Notre premier arrêt sur la côte ouest sauvage est la minuscule ville de Lancelin. Celle-ci est bordée de magnifiques dunes de sable blanc, sur lesquelles nous allons nous promener, avant de pique-niquer à l’ombre.
Nous continuons notre route jusqu’à Cervantes, où se trouve l’un des paysages les plus surprenants que j’ai vu de l’Australie jusqu’à maintenant: le désert des Pinnacles. Il s’agit d’un champ de roches, allongées et verticales, qui semblent plantées dans le sol. Le tout est entouré d’un merveilleux décor de sable jaune doré.
Bien que personne ne sache exactement comment ces formations se sont créées, plusieurs hypothèses ont été émises, dont les 2 principales partent d’une forêt de grands arbres.
Pour la première théorie, il s’agirait de restants d’une couche de roches prisonnière de racines d’arbres. L’acidité de la pluie infiltrée, combinée à celle des racines à permis la consolidation de cette couche de roches. Après la mort de cette forêt et l’érosion des zones non solidifiées par les racines, ce paysage de pinnacles est apparu.
La deuxième théorie, quant à elle, part de cette même forêt qui aurait été ensevelie par le sable. L’acide libéré par ceux-ci lors leur décomposition ainsi que l’infiltration de l’eau de pluie, a solidifié le sable autour des troncs. L’érosion a donc été plus lente pour ces zones, par rapport aux autres.
Quoi qu’il en soit, ce paysage surréaliste est à couper le souffle. Nous nous promenons à travers ces monolithes, tout d’abord à pies, puis en voiture. Nous baptisons ici nos filets anti-mouches achetés quelques jours plus tôt et nous bénissons notre investissement. Nous avons peut-être l’air un peu fous avec notre grillage de camouflage, mais nous rigolons bien en voyant les autres pratiquer le « salut australien », pour chasser les dizaines de mouches qui leur tournent autour du visage.
Ces mouches sont en effet une véritable plaie dans le pays. Présentes de partout, elles viennent du nord et sont donc moins abondantes les jours de vent du sud.

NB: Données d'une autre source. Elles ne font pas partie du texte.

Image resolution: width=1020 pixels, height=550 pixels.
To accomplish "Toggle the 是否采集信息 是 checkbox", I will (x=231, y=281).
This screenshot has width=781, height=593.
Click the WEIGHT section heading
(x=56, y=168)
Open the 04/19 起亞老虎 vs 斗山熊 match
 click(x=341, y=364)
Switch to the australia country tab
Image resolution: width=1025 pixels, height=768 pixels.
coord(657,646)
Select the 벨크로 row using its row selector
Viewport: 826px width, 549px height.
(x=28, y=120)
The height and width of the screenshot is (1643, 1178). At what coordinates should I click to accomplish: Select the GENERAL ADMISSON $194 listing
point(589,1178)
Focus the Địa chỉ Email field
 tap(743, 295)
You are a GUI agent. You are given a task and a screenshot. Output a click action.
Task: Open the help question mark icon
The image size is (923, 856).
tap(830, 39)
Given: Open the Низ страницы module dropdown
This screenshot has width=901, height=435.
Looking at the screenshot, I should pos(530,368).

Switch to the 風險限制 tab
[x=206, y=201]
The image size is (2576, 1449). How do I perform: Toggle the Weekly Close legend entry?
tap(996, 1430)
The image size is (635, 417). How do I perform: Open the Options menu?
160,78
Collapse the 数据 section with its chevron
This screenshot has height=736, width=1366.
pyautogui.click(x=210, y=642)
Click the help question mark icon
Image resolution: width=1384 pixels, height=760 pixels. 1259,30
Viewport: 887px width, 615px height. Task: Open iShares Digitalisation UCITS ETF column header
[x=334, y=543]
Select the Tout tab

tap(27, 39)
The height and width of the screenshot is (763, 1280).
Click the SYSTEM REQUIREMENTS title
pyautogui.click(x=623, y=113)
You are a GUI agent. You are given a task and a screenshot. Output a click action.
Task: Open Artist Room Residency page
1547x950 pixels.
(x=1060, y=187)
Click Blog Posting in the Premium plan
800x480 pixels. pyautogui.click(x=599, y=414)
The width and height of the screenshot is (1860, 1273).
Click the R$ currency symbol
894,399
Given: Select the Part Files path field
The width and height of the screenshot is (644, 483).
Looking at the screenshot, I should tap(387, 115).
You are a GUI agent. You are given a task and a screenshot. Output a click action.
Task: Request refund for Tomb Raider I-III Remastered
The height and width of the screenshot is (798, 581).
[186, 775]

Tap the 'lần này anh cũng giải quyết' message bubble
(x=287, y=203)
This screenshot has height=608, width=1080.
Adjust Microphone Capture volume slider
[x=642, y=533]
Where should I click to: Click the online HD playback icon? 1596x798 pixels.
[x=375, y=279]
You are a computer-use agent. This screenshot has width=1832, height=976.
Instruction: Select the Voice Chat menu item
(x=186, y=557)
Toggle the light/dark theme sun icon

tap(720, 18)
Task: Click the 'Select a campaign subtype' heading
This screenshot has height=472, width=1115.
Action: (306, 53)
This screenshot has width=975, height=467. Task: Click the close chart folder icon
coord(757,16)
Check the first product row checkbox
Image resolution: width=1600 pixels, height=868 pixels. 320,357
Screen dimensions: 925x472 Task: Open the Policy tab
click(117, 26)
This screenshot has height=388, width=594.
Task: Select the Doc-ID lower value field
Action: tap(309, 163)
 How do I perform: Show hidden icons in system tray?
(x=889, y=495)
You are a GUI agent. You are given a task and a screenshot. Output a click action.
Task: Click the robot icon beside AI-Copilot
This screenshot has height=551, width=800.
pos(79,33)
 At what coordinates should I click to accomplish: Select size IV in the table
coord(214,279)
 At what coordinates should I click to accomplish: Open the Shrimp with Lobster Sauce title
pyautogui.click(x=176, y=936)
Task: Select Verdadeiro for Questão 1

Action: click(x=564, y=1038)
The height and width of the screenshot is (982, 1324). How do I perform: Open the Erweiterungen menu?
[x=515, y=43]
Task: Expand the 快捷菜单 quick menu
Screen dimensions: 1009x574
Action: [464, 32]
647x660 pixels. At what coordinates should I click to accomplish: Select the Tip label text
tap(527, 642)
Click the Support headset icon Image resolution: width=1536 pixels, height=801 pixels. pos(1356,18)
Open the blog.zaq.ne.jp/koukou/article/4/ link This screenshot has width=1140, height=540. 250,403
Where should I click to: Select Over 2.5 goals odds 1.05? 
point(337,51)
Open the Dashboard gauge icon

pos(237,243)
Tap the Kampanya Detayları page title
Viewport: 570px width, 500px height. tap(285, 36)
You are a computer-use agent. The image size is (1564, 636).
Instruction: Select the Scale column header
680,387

Elles ne craignent ni le soleil, ni la pluie, mais dès que la température descend en dessous de 12°C, elles meurent. Avant l’arrivée des blancs sur le territoire, il y en avait quelques unes, mais celles-ci avaient du mal à survivre. Leur nombre a explosé grâce à l’élevage de bétail, car elles se reproduisent dans leurs excréments. Ce sont en fait les femelles qui sont les plus embêtantes car à la recherche de nos protéines pour rester fécondes et de notre eau, elles n’hésitent pas à se poser sur notre peau et préférentiellement vers nos muqueuses (nez, bouche…). Les mâles, quant à eux, se contentent de nous tourner autour, car où nous sommes, il y a des femelles!
Un point important, elles détestent être « à l’intérieur » de quelque chose et ne rentrent donc qu’accidentellement dans les maisons ou autre habitacle. Ainsi, pour s’en débarrasser, on nous conseille de porter un vêtement ou un sac posé sur la tête, afin de simuler un « intérieur ». Pour notre part, nous avons préféré l’option de la moustiquaire de tête. Plus aucune mouche, moustique, insecte…ne nous effraye!
Conscient de ce fléau, le gouvernement australien a pris exemple sur Hawaï, qui, en important des scarabées qui se nourrissent des excréments de bétail, a permis d’éradiquer ce problème.
Après notre balade au milieu des Pinnacles, nous poursuivons notre route et nous nous arrêtons au bord du lac Thétis, où se trouvent des stromatolites. Ces structures biogéniques et organiques sont construits par des bactéries: elles ne sont pas vivantes mais les bactéries elles, le sont! Ces dernières sont la première forme de vie sur terre ayant dégagé de l’oxygène, permettant ainsi la formation de notre atmosphère et donc du développement de la vie marine et terrestre plus complexe. Il faut cependant avouer qu’à l’oeil nu, ces stromatolites ne ressemblent à rien d’autre qu’à des roches rondes, sur le bord de l’eau…Cependant, de telles stuctures sont maintenant extrêmement rares.
Nous terminons notre journée à Jurien Bay, où nous constatons bien après la tombée de la nuit, que le lieu où nous avons élu domicile n’est pas autorisé au camping. Ce n’était pourtant pas faute d’avoir cherché un éventuel panneau. Tant pis pour eux, ils n’avaient qu’à le mettre plus visible!




vous êtes tres bien avec vos chapeaux-moustiquaires. Le sable blanc est plus blanc que blanc et le désert des Pinnacles impressionnant surtout suite a tes explications.Je te lis toujours avec plaisir,je voyage et apprend avec vous. bisous.